The COVID-19 pandemic forced China and other countries across the globe to bring industrial activities to a halt earlier in the year. However, the Asian giant looks ready to revive its engine, with global prices of metals reflecting a renewed growth appetite.
China consumes about 50% of the world’s industrial metals and the country’s government recently unleashed a robust fiscal stimulus program to build bridges, roads, utilities, broadband and railroads across the nation. This has led to a surge in the prices of iron ore, nickel, copper, zinc and other metals used for building infrastructure.
“China, as usual, went the investment route and is massively investing in metals-intensive infrastructure,” said Caroline Bain, a commodities market analyst with Capital Economics in London. “So there’s been a very strong pick up in China’s demand for metals,” she continued.
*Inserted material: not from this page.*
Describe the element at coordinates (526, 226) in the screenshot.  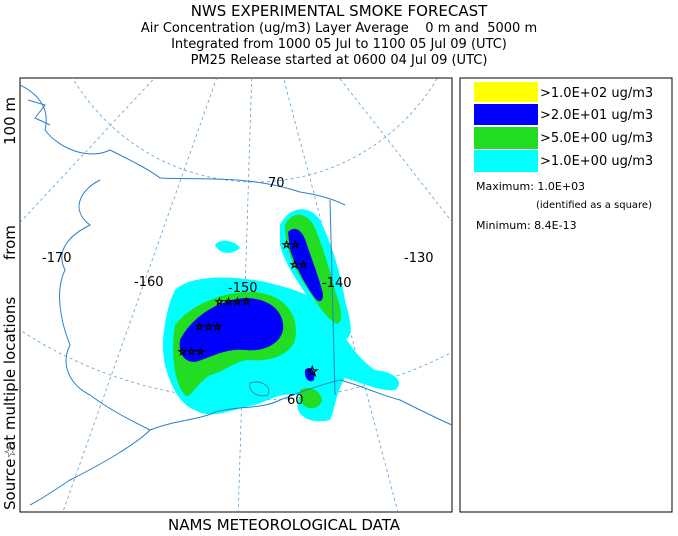
I see `legend-minimum: Minimum: 8.4E-13` at that location.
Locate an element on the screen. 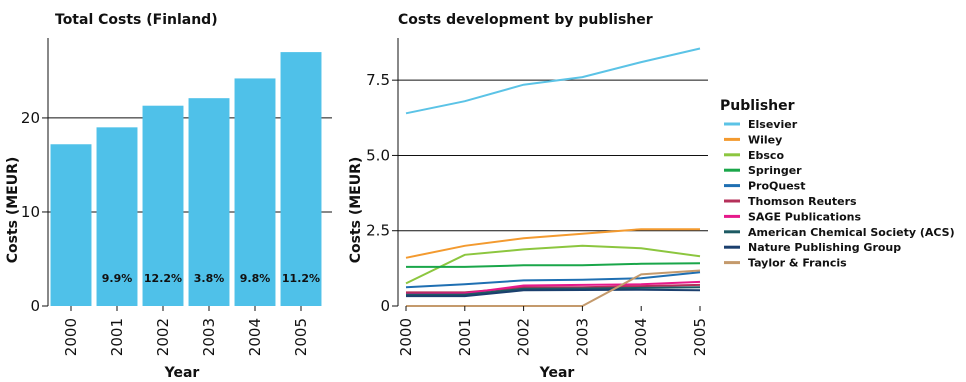  series-line-thomson-reuters is located at coordinates (554, 288).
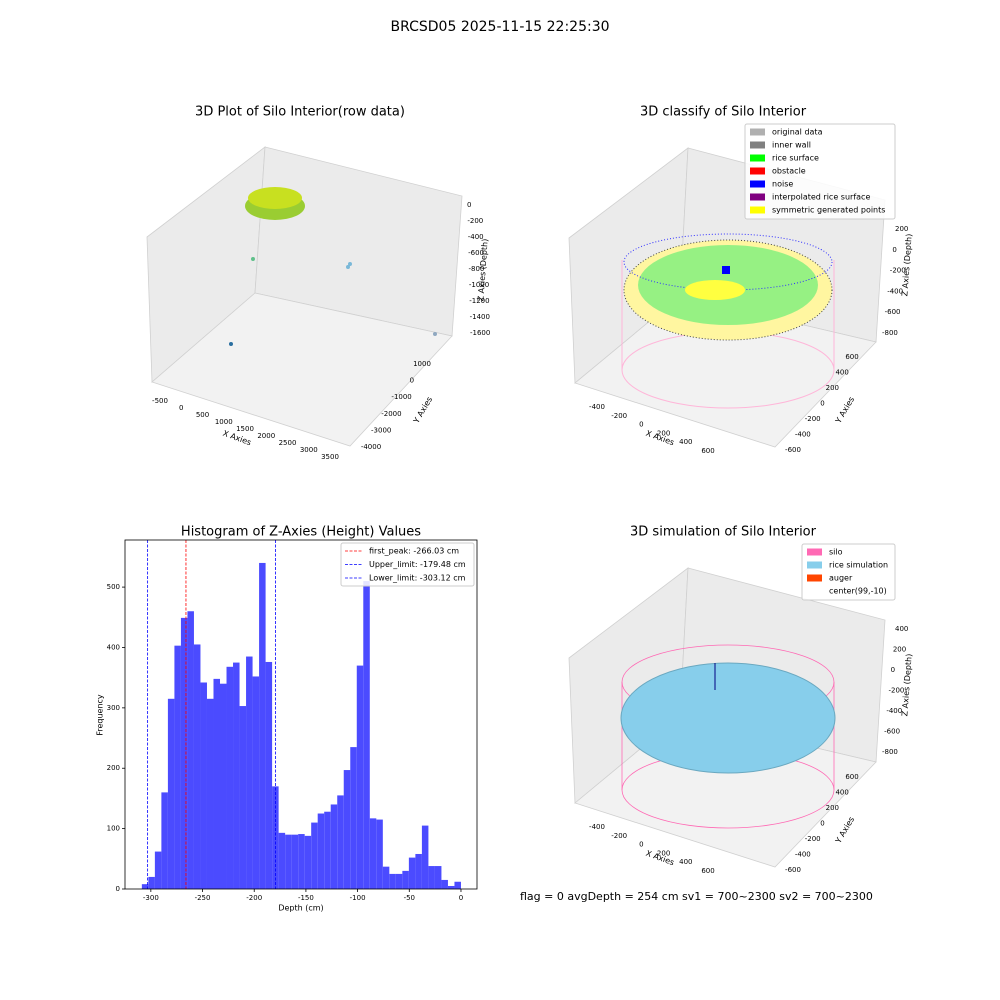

In a similar vein, China’s state railway operator announced plans in August to double the size of its high-speed rail network over the next 15 years. According to Standard & Poor’s analystsChina’s state-owned enterprises, including the likes of China National Offshore Oil Corporation and China Mobile increased their investment by 14% in July compared with the prior year.
The COVID-19-induced cut in demand from China has affected other countries of the world. A recent report revealed that Australia’s exports to China, which is mostly iron ore and coal, reduced by about 20%, with the country falling into its first recession in nearly 3 decades. The case was not particularly different for Brazil, Chile, and Peru.
The response of the Chinese government has been phenomenal, helping the country to post one of the fastest recoveries of any of the world’s largest economies in recent months.
According to economists at the Organization for Economic Cooperation and Development (OECD), China’s GDP is expected to grow by 1.8% in 2020. This makes it the only member of the Group of 20 nations not to suffer a recession in the year.
“The recovery in GDP is much faster and stronger than elsewhere,” said Bain of Capital Economics.
The numbers coming out of China is good news for the global economy.
“People’s perception of the economy is how weakened it is, yet all the industrial metals are telling you a very different story,” said Chris Verrone, an analyst and partner at Strategas Research in New York. “We think copper is the market trying to tell us that the economy is stronger than we expect.”